→ **FRAGMENTO DEL TEXTO**:
Lo que dejamos atrás en nuestros países y lo que más añoramos
Buenos días estimados lectores: El inicio de un año es el momento perfecto, para transformar nuestros deseos en acciones. Y aquellas cosas importantes que hemos venido postergando, por las urgencias de la vida cotidiana, en actos.
Hace mucho tiempo que les debía esta nota. A ustedes, queridos lectores, y a toda la familia de Hispanic L.A., que con tanta generosidad y afecto me recibió en sus columnas.
Ser migrante, un destino en común
Aprendo cada día de mis colegas, de sus notas, de sus opiniones, de su ética inquebrantable. Es un honor, que agradezco, estar compartiendo un staff dirigido por dos leyendas de nuestra profesión como Gabriel Lerner y Néstor Fantini, en el que participan y han participado, figuras estelares de todo el mundo.

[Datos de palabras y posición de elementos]
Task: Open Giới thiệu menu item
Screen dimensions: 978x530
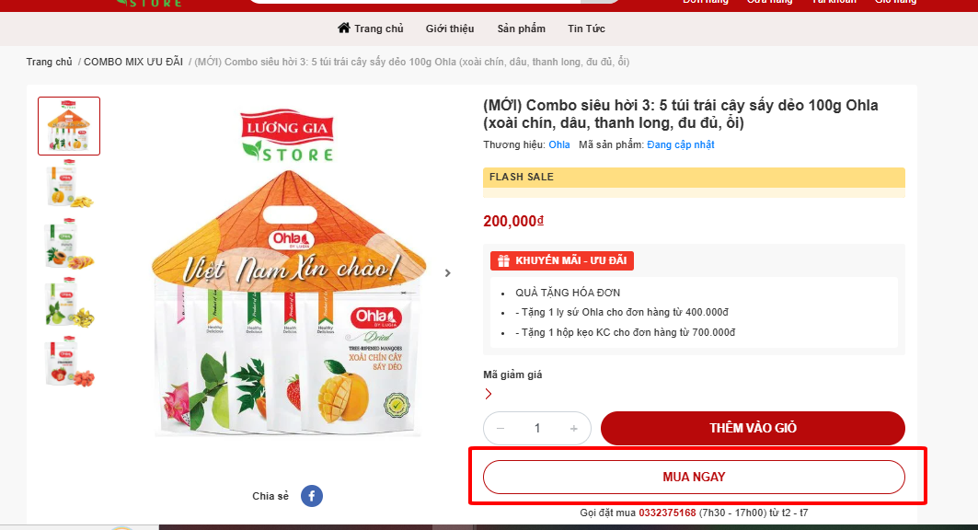Action: click(450, 29)
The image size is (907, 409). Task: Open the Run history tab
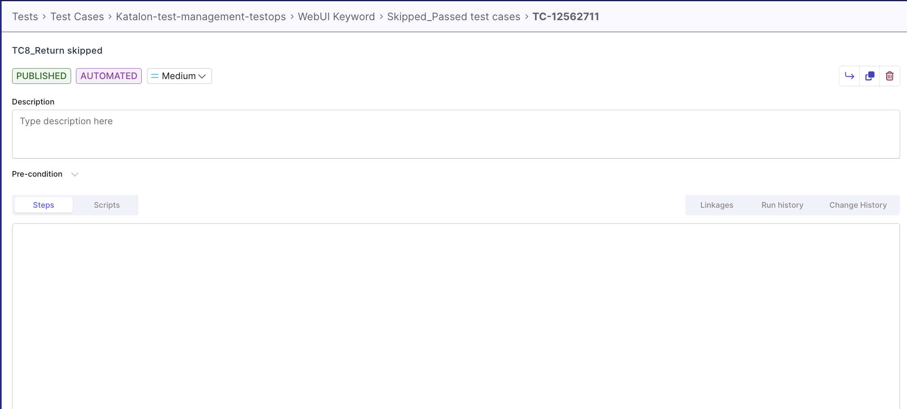click(x=782, y=205)
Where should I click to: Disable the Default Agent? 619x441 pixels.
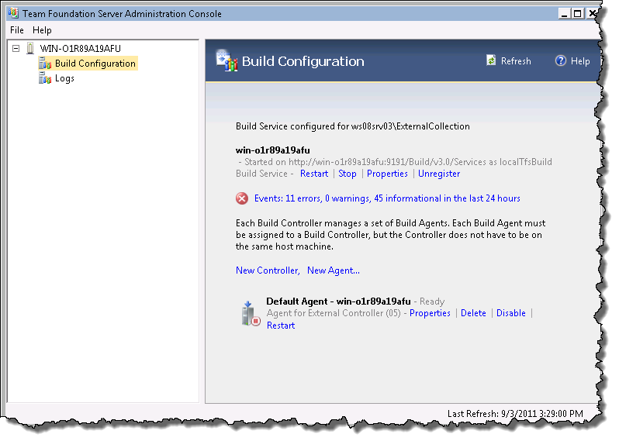click(x=511, y=313)
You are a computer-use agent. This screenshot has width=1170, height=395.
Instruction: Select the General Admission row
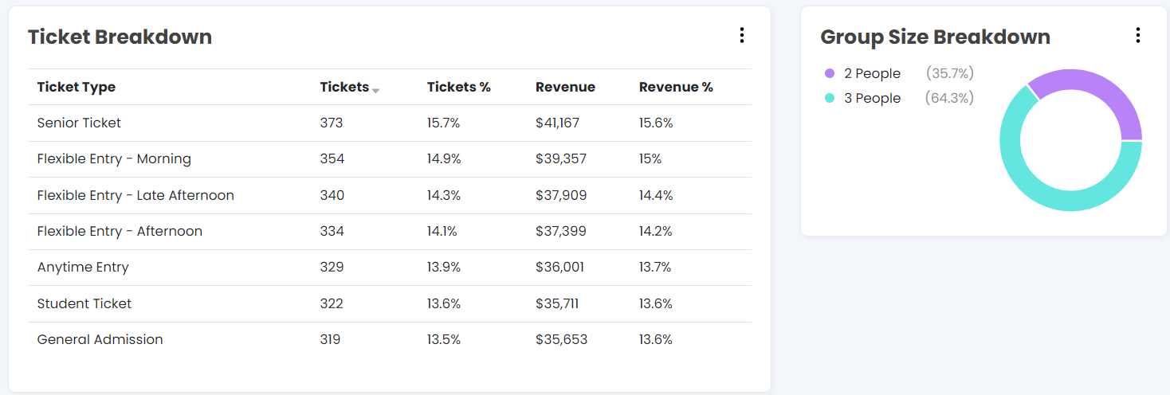100,340
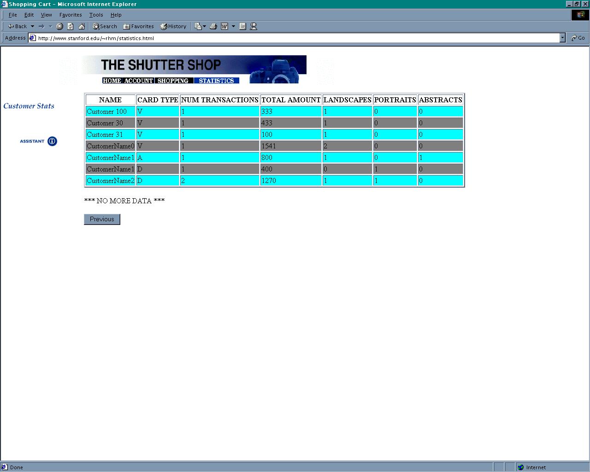Click the Refresh page icon
590x472 pixels.
click(x=71, y=26)
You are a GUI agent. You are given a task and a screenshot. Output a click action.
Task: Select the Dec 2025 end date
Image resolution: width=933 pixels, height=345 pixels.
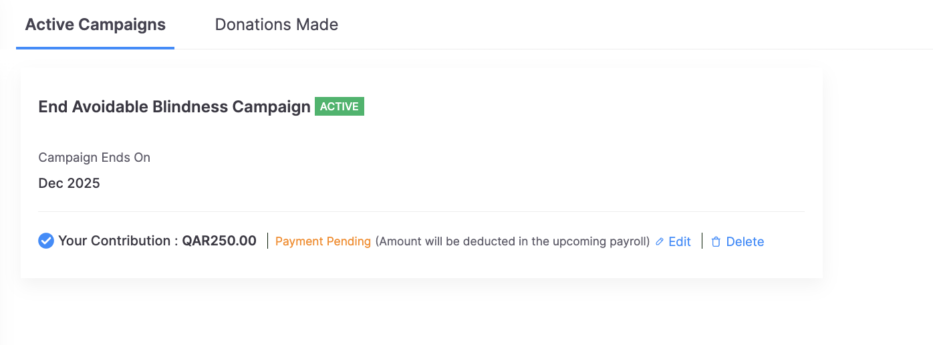tap(69, 183)
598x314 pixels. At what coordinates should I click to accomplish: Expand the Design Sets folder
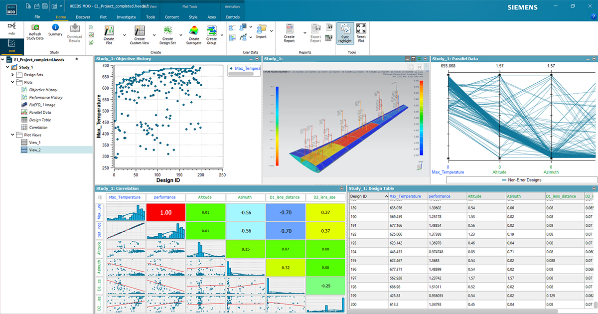tap(13, 75)
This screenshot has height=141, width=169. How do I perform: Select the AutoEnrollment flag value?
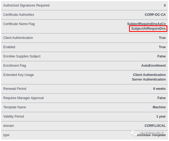coord(154,66)
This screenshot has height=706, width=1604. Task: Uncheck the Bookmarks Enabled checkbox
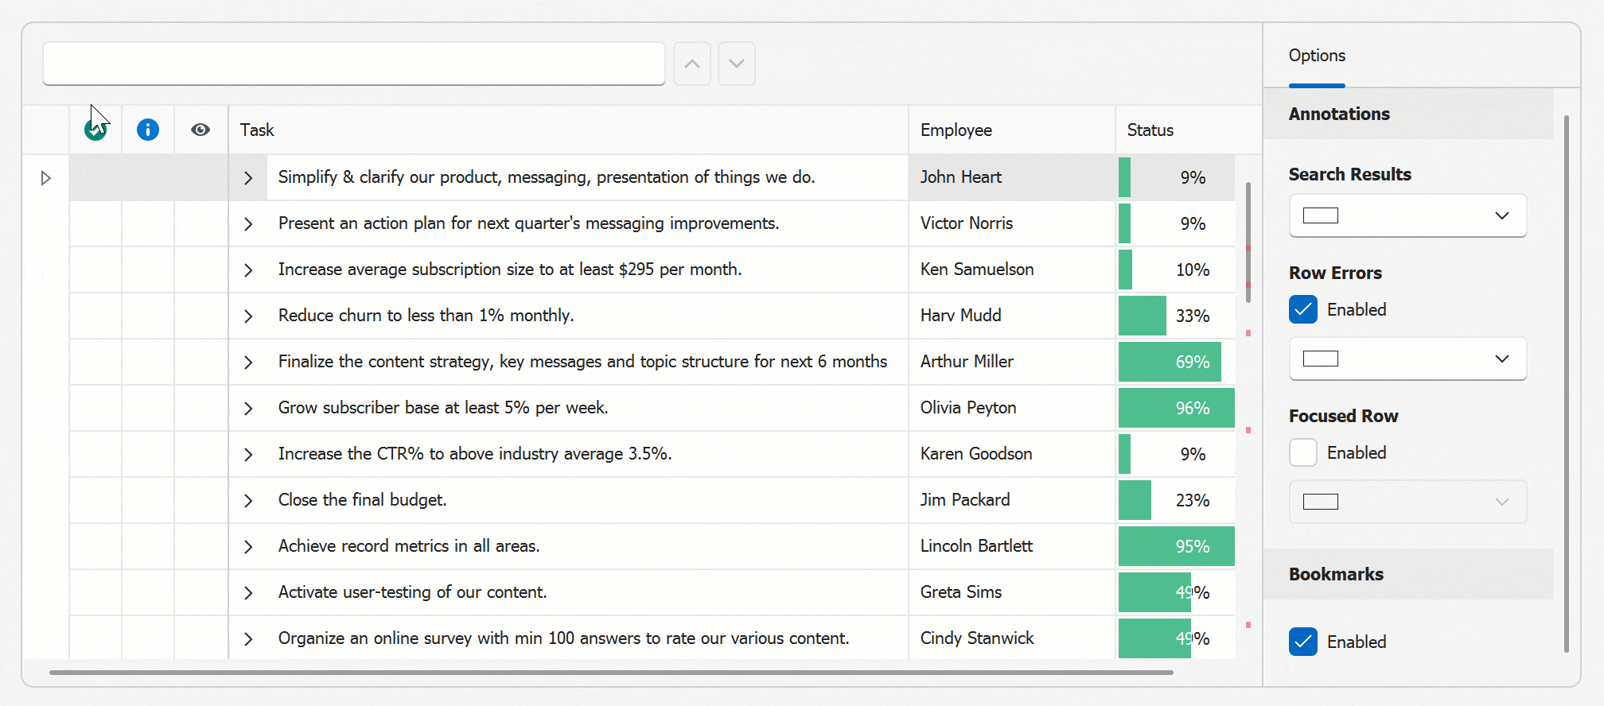tap(1303, 642)
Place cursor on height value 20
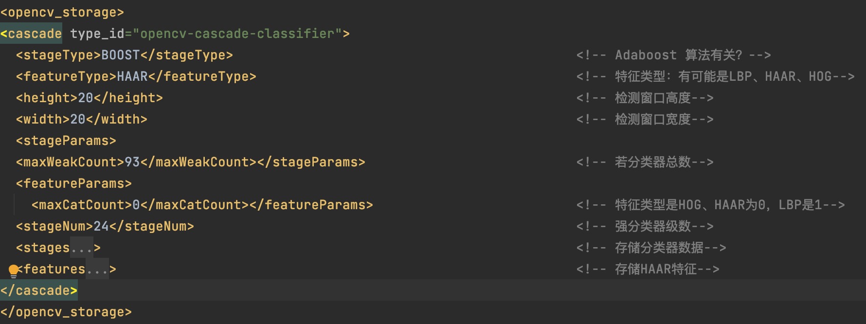The width and height of the screenshot is (866, 324). tap(86, 98)
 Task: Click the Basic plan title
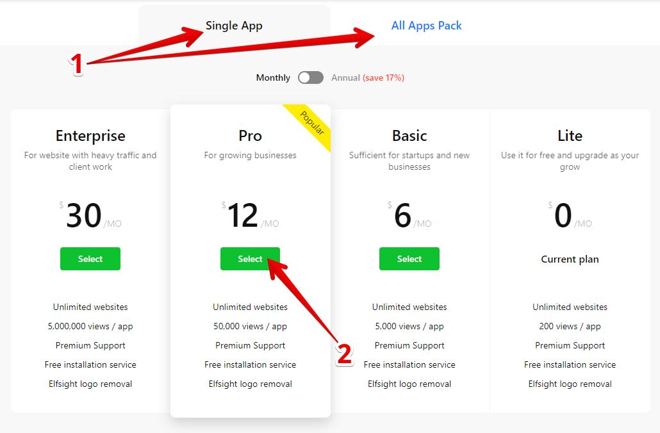(409, 135)
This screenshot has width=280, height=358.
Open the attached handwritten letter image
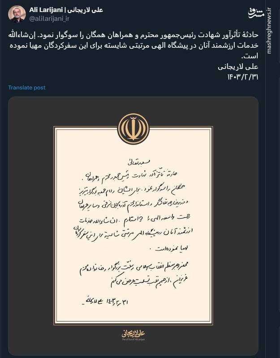click(133, 224)
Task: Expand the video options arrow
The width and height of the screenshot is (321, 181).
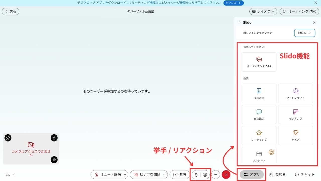Action: 164,175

→ **EJERCICIO 1**:
Según la columna sobre lo que dejamos atrás, ¿quiénes dirigen el staff de Hispanic L.A.?
→ **EJERCICIO 2**:
Prosigue la columna sobre lo que dejamos atrás a partir de su última oración.
Los registros provienen de otra fuente.

→ **RESULTADO 1**:
Gabriel Lerner y Néstor Fantini.

→ **RESULTADO 2**:
Como la mayoría de ustedes y de nosotros, lectores y columnistas, alguna vez me tocó ser un emigrante. Y quiero hacer una salvedad: no emigré por ninguna persecución inminente, ni peligro de vida. Emigré por primera vez, siendo muy joven, buscando nuevos horizontes y una vida en democracia, cuando había perdido muchos de mis amigos y compañeros, y el horizonte de mi patria estaba lleno de sombras oscuras.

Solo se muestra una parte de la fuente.